Objective: There are currently 11 antibody-drug conjugates (ADC) that are FDA approved for use in oncologic disease states, with many more in the pipeline. The authors aim to review the pharmacokinetic profiles of the components of ADCs to engage pharmacist practitioners in practical considerations in the care of patients. This article provides an overview on the use of ADCs in the setting of organ dysfunction, drug-drug interactions, and management of on- and off-target adverse effects.
Data sources: A systematic search of the literature on ADCs through September 2023 was conducted. Clinical trials as well as articles on ADC design and functional components, adverse effects, and pharmacokinetics were reviewed. Reviewed literature included prescribing information as well as tertiary sources and primary literature.

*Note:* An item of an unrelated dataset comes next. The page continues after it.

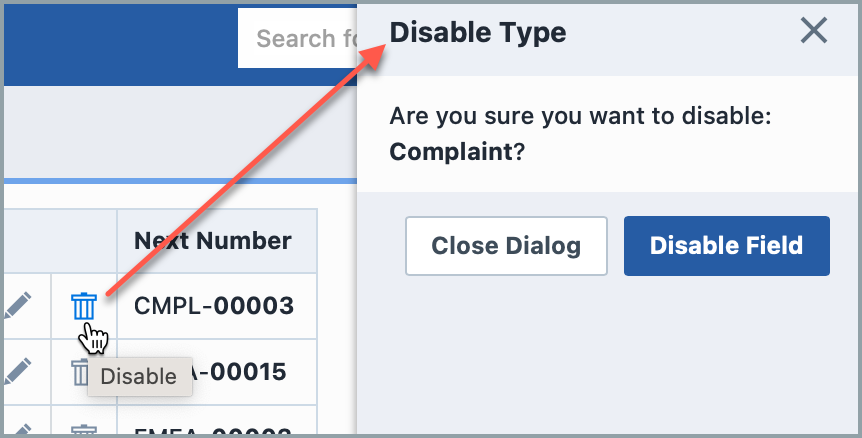Click the blank header cell left of Next Number
This screenshot has height=438, width=862.
pos(58,241)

Data summary: A total of 11 ADCs were reviewed for the purpose of this article. A description of the mechanism of action and structure of ADCs is outlined, and a table containing description of each currently FDA-approved ADC is included. Various mechanisms of ADC toxicity are reviewed, including how ADC structure may be implicated.
Conclusion: It is imperative that pharmacist clinicians understand the design and function of each component of an ADC to continue to assess new approvals for use in oncology patients. Understanding the design of the ADC can help a pharmacy practitioner compare and contrast adverse effect profiles to support their multidisciplinary teams and to engage patients in education and management of their care.
Keywords: Antibody drug conjugate; antibody; bystander effect; linker; monoclonal antibodies.